------ Page text ------

Last Update: October 23, 2009

Browsing a Web site is probably never better than visiting a place in real life, but it's certainly a lot easier. That's especially true for the Banting Museum & Education Centre.

‘It is an emotional room for people with diabetes.’

In fact, more people visit the museum's Web site than go in person to 442 Adelaide Street North, London, Ontario, Canada. That's the address of the museum, once the home office of a country doctor who discovered insulin.

For that discovery Dr. Frederick Banting earned the 1923 Nobel Prize in physiology and medicine, and became Sir Frederick Banting in 1934. Even more important that these worldly honors, he won the undying thanks of millions of people with diabetes.

In the past 12 months more than 3,000 people visited the museum's Web site, says Curator Grant Maltman. That's almost twice as many as the 1,600 people who made their way in person.

It's not that the museum is all that hard to find. London is half way between Detroit and Toronto, and the Web site has a good map showing how to get there.

------ Information provided ------

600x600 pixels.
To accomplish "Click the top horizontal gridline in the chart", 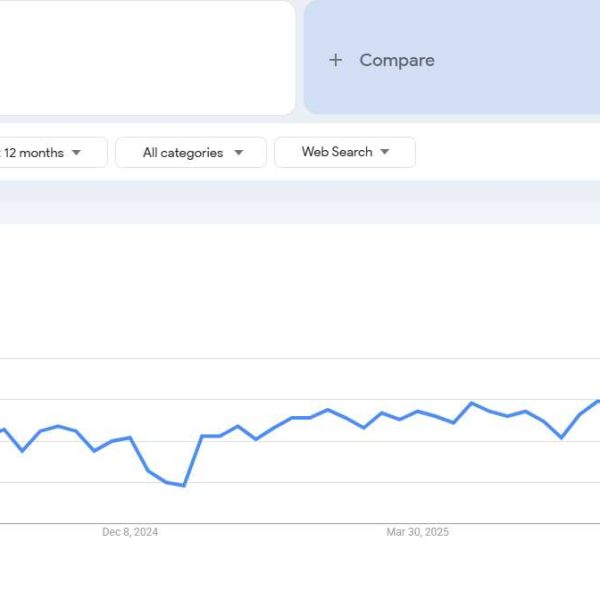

------

* Assignment *
Answer these questions from the Banting Museum text.
(a) What is the street address of the museum?
(b) In what year did Frederick Banting become Sir Frederick Banting?
(c) How many people visited the museum in person in the past 12 months?
The lines can be set aside; none of them is needed.

* Result of the task *
(a) 442 Adelaide Street North, London, Ontario, Canada
(b) 1934
(c) 1,600